The service itself is structured on a liturgy first offered at the Chapel of King’s College, Cambridge, England, in 1918. Almost immediately other churches adapted the service for their own use but its popularity really began to grow when the service was first broadcast in 1928. With the exception of 1930, Advent Lessons & Carols has been broadcast annually from King’s College, even during the Second World War.
Here at St. John's, along with many other parishes, Advent L & C ranks as one of the liturgical highlights of the entire year. Now if you're trying to draw people to your own sublimely beautiful and well-planned Advent Festival of Lessons & Carols, I have some tips. Truth be told my globe-trotting archnemesis also contributed to this list but he's somewhere in Jerusalem at a coffee shop while I'm stuck here with visions of Christmas Eve bulletins dancing in my head so I'll take all the credit.
How to Market Advent Lessons and Carols
1. We steadfastly refuse to admit any holiday festivity so kindly leave the Christmas sweater and reindeer brooch at home. The ushers will remove any Santa hats they spot with an air of righteous indignation.
2. You'll get to sing/mumble your way through unfamiliar Advent hymns and listen to Advent carols no one recognizes.
3. Yes, there are scary prophetic readings but they're always undercut with a tuneful anthem (that you won't recognize) following each one.
4. Prior to the service be sure to Google "why is there a pink candle in the advent wreath."
5. Listen to Americans and Brits fight over the pronunciation of Isaiah (eye-ZAY-uh vs. eye-ZEYE-uh).
6. Fire hazards abound.

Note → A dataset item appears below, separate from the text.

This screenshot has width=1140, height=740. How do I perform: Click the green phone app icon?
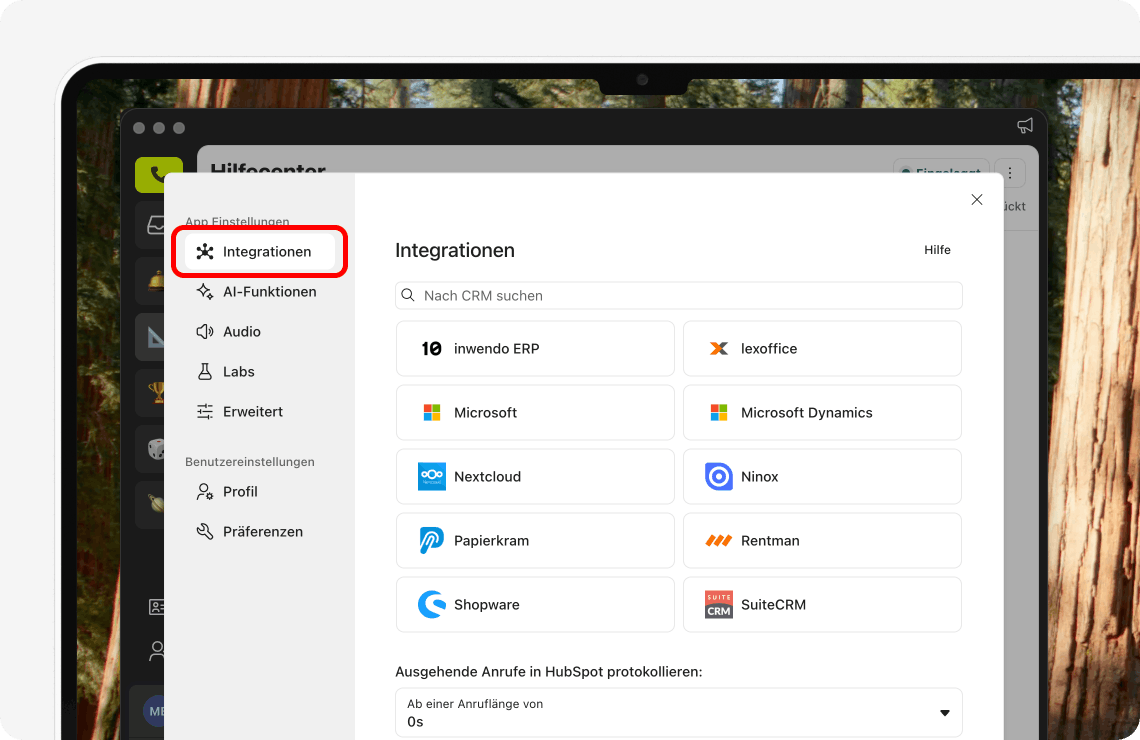159,174
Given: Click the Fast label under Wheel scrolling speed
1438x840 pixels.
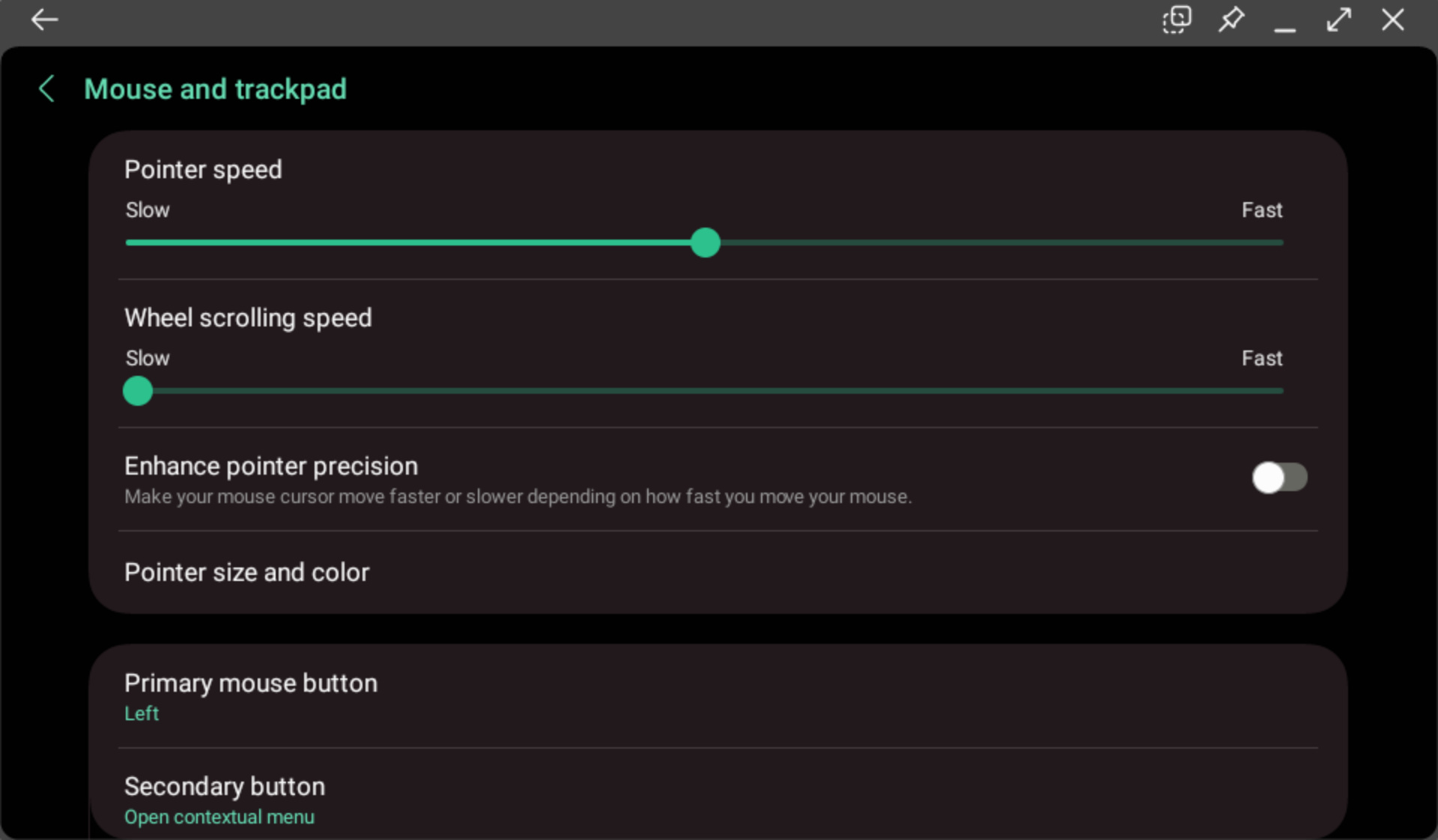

Fortunately the liturgy is about as interesting as watching wax drip.
7. This is the one time during the year we let that crazy lady with the British accent read a lesson.
8. It's fun to play spot the fake garland. It's like Where's Waldo only easier.
9. Keep waiting for someone to read Ezekiel's passage about the Valley of Dry Bones until you remember that happens at the Easter Vigil not Lessons and Carols.
10. Judge the abilities of the various lectors and hold a grudge against the rector for not utilizing your superior reading abilities.
11. Take bets during the car ride to church over whether the parish secretary remembered to change the date on the bulletin from last year.
12. No sermon. Though most clergy make up for this by adding in a non-rubrical "announcements" section in order to "preach" about their upcoming schedule of Christmas services.
13. The reception following the liturgy is stale crackers and cheap wine. It's a meeting point between Lent (no refreshments) and Christmas (festive food).
14. Clergy who attend will come to blows arguing over whether or not the vestments and hangings are the "correct" Advent color.
15. Episcopalians who like to ignore Marian devotion can scowl through hymns about our Blessed Mother.
I guarantee that if you take out a full page ad in the local paper listing these reasons to attend your service of Lessons and Carols, you'll need to hire some crowd control thugs off of Craig's List.
In the meantime, I bid you blessings during this holy season of waiting and watching and preparing for the arrival of the Christ child. Scott Gunn may or may not do likewise at his second coming (back to America) when he returns to judge the liturgy.